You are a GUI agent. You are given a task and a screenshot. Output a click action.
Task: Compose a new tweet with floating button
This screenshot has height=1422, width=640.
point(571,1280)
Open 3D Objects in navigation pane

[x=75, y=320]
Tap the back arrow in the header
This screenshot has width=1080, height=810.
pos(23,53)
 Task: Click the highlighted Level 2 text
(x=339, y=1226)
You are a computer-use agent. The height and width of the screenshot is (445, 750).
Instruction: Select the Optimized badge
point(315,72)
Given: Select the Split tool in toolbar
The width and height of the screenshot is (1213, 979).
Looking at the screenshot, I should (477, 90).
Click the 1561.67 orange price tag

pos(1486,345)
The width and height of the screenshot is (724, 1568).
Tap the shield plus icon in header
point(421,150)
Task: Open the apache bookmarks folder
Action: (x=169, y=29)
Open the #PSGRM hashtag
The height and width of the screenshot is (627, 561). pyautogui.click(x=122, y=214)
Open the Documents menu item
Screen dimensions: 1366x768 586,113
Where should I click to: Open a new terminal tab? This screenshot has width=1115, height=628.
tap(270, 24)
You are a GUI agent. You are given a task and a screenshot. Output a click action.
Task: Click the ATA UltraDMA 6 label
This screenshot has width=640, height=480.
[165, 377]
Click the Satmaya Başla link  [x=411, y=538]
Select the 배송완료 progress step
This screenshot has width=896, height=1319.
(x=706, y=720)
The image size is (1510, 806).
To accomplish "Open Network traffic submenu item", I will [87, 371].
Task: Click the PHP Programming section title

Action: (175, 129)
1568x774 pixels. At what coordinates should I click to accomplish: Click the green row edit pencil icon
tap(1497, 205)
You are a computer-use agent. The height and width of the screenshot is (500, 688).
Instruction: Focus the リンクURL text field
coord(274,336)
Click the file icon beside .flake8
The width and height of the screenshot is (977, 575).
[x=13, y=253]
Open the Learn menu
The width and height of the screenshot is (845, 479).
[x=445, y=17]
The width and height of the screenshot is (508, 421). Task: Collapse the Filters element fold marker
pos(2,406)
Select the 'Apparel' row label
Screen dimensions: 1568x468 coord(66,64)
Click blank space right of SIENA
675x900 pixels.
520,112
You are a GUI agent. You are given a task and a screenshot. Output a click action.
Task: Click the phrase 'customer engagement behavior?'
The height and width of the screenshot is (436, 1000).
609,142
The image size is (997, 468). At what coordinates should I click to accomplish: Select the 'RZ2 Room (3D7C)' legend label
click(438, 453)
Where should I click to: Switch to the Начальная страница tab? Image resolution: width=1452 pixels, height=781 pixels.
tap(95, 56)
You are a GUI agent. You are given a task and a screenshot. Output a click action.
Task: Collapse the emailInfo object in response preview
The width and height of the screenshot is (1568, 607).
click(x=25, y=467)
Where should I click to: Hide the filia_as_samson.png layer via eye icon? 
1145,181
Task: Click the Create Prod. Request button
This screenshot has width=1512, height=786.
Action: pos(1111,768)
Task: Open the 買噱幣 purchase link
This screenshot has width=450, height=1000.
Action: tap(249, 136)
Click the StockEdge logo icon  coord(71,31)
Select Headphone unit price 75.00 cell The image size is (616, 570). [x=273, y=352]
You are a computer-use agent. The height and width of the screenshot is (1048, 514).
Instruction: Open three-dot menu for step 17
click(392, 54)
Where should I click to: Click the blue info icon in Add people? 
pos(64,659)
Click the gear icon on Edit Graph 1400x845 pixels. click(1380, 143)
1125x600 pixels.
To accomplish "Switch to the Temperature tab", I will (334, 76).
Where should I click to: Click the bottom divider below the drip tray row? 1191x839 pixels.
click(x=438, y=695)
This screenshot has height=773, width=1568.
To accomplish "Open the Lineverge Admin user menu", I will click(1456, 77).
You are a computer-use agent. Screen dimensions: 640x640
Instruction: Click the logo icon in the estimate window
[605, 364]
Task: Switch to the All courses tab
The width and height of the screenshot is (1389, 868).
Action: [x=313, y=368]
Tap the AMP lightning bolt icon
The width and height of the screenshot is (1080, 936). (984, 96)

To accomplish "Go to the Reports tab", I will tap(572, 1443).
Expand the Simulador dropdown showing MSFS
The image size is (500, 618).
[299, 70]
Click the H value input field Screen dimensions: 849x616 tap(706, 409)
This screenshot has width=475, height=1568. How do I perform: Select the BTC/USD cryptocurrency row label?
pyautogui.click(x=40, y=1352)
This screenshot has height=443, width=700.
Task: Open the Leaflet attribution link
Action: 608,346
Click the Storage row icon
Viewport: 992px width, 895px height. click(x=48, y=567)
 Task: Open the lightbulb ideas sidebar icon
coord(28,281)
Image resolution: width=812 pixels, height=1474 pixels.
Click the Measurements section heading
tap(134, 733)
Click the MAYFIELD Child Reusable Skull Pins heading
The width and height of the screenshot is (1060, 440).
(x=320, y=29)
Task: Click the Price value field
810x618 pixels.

WHAT TO DO:
Repeat all of the data exactly as given.

TASK SOLUTION:
You are a GUI agent. You are given a task and a screenshot. Output a click action.
Task: Compose a new tweet with floating button
This screenshot has height=1422, width=640.
point(571,1280)
Open 3D Objects in navigation pane

[x=75, y=320]
Tap the back arrow in the header
This screenshot has width=1080, height=810.
pos(23,53)
 Task: Click the highlighted Level 2 text
(x=339, y=1226)
You are a computer-use agent. The height and width of the screenshot is (445, 750).
Instruction: Select the Optimized badge
point(315,72)
Given: Select the Split tool in toolbar
The width and height of the screenshot is (1213, 979).
Looking at the screenshot, I should (477, 90).
Click the 1561.67 orange price tag

pos(1486,345)
The width and height of the screenshot is (724, 1568).
Tap the shield plus icon in header
point(421,150)
Task: Open the apache bookmarks folder
Action: (x=169, y=29)
Open the #PSGRM hashtag
The height and width of the screenshot is (627, 561). pyautogui.click(x=122, y=214)
Open the Documents menu item
Screen dimensions: 1366x768 586,113
Where should I click to: Open a new terminal tab? This screenshot has width=1115, height=628.
tap(270, 24)
You are a GUI agent. You are given a task and a screenshot. Output a click action.
Task: Click the ATA UltraDMA 6 label
This screenshot has width=640, height=480.
[165, 377]
Click the Satmaya Başla link  [x=411, y=538]
Select the 배송완료 progress step
This screenshot has width=896, height=1319.
(x=706, y=720)
The image size is (1510, 806).
To accomplish "Open Network traffic submenu item", I will [87, 371].
Task: Click the PHP Programming section title

Action: (175, 129)
1568x774 pixels. At what coordinates should I click to accomplish: Click the green row edit pencil icon
tap(1497, 205)
You are a computer-use agent. The height and width of the screenshot is (500, 688).
Instruction: Focus the リンクURL text field
coord(274,336)
Click the file icon beside .flake8
The width and height of the screenshot is (977, 575).
[x=13, y=253]
Open the Learn menu
The width and height of the screenshot is (845, 479).
[x=445, y=17]
The width and height of the screenshot is (508, 421). Task: Collapse the Filters element fold marker
pos(2,406)
Select the 'Apparel' row label
Screen dimensions: 1568x468 coord(66,64)
Click blank space right of SIENA
675x900 pixels.
520,112
You are a GUI agent. You are given a task and a screenshot. Output a click action.
Task: Click the phrase 'customer engagement behavior?'
The height and width of the screenshot is (436, 1000).
609,142
The image size is (997, 468). At what coordinates should I click to accomplish: Select the 'RZ2 Room (3D7C)' legend label
click(438, 453)
Where should I click to: Switch to the Начальная страница tab? Image resolution: width=1452 pixels, height=781 pixels.
tap(95, 56)
You are a GUI agent. You are given a task and a screenshot. Output a click action.
Task: Collapse the emailInfo object in response preview
The width and height of the screenshot is (1568, 607).
click(x=25, y=467)
Where should I click to: Hide the filia_as_samson.png layer via eye icon? 
1145,181
Task: Click the Create Prod. Request button
This screenshot has width=1512, height=786.
Action: pos(1111,768)
Task: Open the 買噱幣 purchase link
This screenshot has width=450, height=1000.
Action: tap(249, 136)
Click the StockEdge logo icon  coord(71,31)
Select Headphone unit price 75.00 cell The image size is (616, 570). [x=273, y=352]
You are a computer-use agent. The height and width of the screenshot is (1048, 514).
Instruction: Open three-dot menu for step 17
click(392, 54)
Where should I click to: Click the blue info icon in Add people? 
pos(64,659)
Click the gear icon on Edit Graph 1400x845 pixels. click(1380, 143)
1125x600 pixels.
To accomplish "Switch to the Temperature tab", I will (334, 76).
Where should I click to: Click the bottom divider below the drip tray row? 1191x839 pixels.
click(x=438, y=695)
This screenshot has height=773, width=1568.
To accomplish "Open the Lineverge Admin user menu", I will click(1456, 77).
You are a computer-use agent. Screen dimensions: 640x640
Instruction: Click the logo icon in the estimate window
[605, 364]
Task: Switch to the All courses tab
The width and height of the screenshot is (1389, 868).
Action: [x=313, y=368]
Tap the AMP lightning bolt icon
The width and height of the screenshot is (1080, 936). (984, 96)

To accomplish "Go to the Reports tab", I will tap(572, 1443).
Expand the Simulador dropdown showing MSFS
The image size is (500, 618).
[299, 70]
Click the H value input field Screen dimensions: 849x616 tap(706, 409)
This screenshot has width=475, height=1568. How do I perform: Select the BTC/USD cryptocurrency row label?
pyautogui.click(x=40, y=1352)
This screenshot has height=443, width=700.
Task: Open the Leaflet attribution link
Action: 608,346
Click the Storage row icon
Viewport: 992px width, 895px height. click(x=48, y=567)
 Task: Open the lightbulb ideas sidebar icon
coord(28,281)
Image resolution: width=812 pixels, height=1474 pixels.
Click the Measurements section heading
tap(134, 733)
Click the MAYFIELD Child Reusable Skull Pins heading
The width and height of the screenshot is (1060, 440).
(x=320, y=29)
Task: Click the Price value field
810x618 pixels.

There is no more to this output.